Below we show that families are usually deeply involved in the governance of their firms. In the majority of firms, the family is represented on the board of directors and in the management team.
In four out of five firms, both the CEO and the chair of the board of directors comes form the controlling family. In 12% of firms, the family controls only the chair position, and in 7% of firms, the family controls only the CEO position. Very few firms have neither a family CEO nor a family chair.
What are the characteristics of firms with a deep family involvement in governance? Families are more likely to take the CEO and chair position in firms where it owns a larger stake, in firms that are more profitable, smaller, and less risky. Wheter a firm is located in a city or in a district, however, makes little difference to the family's involvement.
Note: OWNERSHIP is the ultimate equity fraction held by the firm's largest family by ownership. PERFORMANCE is operating earnings after taxes divided by total assets averaged over the past three years, while SIZE is real sales in millions of NOK as of year end 2013.
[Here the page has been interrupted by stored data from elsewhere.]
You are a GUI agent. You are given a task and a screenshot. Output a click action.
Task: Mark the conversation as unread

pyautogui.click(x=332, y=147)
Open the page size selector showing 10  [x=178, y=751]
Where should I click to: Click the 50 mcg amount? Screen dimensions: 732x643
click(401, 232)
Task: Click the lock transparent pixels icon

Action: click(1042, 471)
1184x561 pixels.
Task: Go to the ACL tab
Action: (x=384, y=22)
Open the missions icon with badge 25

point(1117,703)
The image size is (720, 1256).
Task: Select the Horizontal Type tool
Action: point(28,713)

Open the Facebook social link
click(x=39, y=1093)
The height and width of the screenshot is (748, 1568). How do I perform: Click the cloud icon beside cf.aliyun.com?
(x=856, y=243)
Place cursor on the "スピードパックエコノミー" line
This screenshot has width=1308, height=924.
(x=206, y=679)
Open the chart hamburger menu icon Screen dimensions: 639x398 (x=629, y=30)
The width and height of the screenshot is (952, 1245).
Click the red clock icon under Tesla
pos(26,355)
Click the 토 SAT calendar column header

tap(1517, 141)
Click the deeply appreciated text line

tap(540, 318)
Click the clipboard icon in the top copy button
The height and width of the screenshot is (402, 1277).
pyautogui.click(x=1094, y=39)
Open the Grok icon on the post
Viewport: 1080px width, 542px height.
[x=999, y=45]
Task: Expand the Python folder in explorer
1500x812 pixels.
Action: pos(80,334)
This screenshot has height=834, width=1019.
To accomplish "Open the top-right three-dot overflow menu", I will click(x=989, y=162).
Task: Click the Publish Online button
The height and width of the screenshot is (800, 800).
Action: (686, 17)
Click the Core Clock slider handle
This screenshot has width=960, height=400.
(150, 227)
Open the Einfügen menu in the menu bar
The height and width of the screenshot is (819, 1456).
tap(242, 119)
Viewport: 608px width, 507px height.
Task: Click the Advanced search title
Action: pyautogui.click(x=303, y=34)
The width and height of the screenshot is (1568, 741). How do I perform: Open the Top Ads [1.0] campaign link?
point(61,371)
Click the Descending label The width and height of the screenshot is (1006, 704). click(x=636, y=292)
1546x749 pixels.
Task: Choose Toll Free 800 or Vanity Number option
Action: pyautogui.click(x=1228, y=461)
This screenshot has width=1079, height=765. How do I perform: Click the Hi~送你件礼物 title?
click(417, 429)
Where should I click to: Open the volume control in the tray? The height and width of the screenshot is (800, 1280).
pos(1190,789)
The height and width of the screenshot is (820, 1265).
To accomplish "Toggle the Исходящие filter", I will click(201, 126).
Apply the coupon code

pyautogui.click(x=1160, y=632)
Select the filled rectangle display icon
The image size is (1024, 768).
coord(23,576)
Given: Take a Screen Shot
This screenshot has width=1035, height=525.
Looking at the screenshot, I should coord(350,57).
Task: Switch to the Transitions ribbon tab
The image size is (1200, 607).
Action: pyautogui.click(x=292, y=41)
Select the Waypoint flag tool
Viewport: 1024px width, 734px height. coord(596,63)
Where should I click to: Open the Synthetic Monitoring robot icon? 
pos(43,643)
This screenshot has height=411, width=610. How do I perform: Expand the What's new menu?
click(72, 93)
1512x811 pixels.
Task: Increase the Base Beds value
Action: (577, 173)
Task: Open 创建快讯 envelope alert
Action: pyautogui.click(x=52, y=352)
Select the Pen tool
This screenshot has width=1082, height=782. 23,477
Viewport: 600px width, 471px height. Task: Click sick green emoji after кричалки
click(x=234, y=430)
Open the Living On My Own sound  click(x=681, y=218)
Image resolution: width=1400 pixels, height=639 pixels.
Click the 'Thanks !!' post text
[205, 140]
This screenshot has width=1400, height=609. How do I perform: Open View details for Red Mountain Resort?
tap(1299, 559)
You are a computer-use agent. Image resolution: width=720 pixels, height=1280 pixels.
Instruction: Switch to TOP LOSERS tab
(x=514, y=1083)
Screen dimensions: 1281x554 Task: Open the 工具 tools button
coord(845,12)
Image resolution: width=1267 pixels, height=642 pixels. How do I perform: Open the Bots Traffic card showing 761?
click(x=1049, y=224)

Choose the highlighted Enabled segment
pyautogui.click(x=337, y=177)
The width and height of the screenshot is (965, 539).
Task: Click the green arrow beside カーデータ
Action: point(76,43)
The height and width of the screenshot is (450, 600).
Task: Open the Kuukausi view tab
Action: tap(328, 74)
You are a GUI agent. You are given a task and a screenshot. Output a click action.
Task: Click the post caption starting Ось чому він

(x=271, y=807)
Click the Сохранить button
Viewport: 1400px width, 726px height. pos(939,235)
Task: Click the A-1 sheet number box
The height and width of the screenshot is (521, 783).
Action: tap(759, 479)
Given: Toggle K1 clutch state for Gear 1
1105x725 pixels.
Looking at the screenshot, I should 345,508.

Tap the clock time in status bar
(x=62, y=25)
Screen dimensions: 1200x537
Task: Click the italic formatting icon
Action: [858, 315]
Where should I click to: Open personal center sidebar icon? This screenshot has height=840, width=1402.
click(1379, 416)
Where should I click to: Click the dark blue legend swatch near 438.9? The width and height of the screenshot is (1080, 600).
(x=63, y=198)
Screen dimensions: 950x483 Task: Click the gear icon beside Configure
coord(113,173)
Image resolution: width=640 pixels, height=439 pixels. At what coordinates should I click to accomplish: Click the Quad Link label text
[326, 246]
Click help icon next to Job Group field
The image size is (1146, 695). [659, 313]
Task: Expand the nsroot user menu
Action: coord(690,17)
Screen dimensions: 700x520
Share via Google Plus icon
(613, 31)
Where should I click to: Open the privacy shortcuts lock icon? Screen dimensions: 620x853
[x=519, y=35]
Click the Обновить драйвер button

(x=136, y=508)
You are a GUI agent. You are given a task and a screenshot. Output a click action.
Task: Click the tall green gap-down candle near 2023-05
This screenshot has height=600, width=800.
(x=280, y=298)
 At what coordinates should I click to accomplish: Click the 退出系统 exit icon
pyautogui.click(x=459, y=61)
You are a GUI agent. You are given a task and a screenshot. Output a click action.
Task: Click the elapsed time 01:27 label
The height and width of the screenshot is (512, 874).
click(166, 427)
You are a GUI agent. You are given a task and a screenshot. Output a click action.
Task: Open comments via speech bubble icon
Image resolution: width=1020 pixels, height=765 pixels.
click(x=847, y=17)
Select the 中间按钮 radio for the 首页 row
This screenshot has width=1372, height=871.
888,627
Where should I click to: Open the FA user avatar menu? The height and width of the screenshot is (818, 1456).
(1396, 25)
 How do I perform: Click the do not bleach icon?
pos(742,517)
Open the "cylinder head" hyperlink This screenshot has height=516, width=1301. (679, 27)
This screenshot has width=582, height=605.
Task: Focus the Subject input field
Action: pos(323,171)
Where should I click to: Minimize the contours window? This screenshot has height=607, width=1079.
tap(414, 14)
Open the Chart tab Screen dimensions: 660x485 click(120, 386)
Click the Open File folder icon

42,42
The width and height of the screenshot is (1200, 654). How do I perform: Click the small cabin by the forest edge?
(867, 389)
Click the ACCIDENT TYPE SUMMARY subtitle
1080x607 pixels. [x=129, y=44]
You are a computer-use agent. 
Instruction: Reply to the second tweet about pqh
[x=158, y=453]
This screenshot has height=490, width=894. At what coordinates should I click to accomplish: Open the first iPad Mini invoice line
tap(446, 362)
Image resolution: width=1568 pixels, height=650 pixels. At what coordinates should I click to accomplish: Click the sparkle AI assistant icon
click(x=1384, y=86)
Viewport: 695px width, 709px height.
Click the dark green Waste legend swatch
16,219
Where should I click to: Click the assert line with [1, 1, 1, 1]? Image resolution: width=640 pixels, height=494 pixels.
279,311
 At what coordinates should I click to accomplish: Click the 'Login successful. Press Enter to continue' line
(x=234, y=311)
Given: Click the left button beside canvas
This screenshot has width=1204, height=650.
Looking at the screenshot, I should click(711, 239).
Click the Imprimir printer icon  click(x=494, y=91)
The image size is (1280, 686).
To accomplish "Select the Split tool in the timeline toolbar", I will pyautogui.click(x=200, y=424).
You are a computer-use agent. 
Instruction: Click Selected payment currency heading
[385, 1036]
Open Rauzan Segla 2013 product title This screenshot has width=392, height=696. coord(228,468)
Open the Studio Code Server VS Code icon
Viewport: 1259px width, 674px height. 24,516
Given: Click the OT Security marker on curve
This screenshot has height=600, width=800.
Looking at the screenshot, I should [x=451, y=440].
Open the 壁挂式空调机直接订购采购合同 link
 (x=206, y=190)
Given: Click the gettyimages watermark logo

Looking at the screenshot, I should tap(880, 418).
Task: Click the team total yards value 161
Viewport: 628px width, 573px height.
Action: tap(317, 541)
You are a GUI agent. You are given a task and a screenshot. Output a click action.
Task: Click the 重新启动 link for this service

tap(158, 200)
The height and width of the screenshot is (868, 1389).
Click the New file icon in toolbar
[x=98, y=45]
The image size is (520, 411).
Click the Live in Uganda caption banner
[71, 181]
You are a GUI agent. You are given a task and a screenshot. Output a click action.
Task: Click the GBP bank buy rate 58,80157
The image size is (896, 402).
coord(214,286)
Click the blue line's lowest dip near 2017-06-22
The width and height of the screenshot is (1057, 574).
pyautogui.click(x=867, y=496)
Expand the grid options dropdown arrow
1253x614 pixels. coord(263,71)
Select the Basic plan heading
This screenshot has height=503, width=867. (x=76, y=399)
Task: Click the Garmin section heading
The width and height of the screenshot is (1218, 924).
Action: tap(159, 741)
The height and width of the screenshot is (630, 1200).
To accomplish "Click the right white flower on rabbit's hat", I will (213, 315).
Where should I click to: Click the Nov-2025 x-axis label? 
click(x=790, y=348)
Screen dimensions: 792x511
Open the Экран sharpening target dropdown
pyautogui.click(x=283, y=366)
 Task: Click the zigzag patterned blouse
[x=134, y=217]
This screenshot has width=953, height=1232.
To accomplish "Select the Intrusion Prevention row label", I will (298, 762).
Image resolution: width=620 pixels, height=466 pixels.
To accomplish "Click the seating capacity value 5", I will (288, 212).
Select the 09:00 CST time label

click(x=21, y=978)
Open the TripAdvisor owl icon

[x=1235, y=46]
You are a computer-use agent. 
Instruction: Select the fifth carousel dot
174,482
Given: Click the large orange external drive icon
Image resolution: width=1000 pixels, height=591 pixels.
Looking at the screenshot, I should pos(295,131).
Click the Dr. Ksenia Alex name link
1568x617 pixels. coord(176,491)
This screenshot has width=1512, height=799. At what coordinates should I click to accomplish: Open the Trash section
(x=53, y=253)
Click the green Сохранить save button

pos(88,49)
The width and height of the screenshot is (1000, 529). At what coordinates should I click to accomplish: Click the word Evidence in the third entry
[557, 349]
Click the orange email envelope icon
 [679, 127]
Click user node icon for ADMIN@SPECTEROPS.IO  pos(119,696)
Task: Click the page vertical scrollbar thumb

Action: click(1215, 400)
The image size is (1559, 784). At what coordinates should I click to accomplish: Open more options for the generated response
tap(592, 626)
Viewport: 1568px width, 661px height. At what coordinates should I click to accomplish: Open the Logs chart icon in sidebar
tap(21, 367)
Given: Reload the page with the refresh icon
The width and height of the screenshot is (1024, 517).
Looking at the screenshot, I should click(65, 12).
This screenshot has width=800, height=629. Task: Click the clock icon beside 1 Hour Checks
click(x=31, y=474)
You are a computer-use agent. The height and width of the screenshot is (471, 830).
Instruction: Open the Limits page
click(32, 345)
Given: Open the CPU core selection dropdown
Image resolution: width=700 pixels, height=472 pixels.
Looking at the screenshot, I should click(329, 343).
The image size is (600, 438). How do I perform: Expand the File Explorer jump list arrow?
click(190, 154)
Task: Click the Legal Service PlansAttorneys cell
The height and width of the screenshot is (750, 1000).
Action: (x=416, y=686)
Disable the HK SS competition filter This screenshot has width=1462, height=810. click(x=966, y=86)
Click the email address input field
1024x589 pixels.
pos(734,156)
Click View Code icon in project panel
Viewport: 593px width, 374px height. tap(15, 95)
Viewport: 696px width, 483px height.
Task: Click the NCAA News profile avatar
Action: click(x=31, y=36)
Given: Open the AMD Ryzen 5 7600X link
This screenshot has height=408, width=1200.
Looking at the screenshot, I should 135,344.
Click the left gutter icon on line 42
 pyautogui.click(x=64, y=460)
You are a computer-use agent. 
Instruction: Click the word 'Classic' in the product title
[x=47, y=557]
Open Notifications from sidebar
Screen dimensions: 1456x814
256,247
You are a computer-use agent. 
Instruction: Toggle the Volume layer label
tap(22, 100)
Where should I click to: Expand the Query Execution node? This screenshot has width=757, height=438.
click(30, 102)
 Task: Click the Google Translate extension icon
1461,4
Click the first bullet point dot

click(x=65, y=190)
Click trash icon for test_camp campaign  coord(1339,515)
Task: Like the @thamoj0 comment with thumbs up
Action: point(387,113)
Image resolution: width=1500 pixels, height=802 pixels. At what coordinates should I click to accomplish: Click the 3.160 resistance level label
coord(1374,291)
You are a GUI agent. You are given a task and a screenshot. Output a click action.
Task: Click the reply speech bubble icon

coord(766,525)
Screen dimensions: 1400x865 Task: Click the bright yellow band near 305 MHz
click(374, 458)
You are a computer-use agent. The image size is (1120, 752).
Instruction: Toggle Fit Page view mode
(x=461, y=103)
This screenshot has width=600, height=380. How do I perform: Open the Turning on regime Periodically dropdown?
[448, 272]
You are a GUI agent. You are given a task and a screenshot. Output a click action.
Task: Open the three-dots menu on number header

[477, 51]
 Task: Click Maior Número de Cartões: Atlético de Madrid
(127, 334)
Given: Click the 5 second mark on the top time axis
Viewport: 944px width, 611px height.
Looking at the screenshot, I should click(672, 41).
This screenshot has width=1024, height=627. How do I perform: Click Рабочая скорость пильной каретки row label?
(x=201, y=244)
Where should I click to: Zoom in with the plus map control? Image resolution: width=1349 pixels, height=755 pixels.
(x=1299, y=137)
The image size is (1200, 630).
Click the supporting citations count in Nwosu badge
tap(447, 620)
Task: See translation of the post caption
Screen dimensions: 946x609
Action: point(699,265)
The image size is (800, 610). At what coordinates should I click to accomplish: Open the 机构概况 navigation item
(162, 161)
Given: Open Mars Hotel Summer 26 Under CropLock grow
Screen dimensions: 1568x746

The positive relationship between family involvement, ownership, and firm performance, raises an important question about causality: do families choose to get more involved because the firm is more profitable, or is the firm more profitable as a result of closer family involvement?
In our study, we find that causality goes both ways. If a firm is more profitable (as measured by return on assets), the family is more likely to take on the CEO and chair positions. However, it is also true that higher involvement by the controlling family increases the performance of the firm.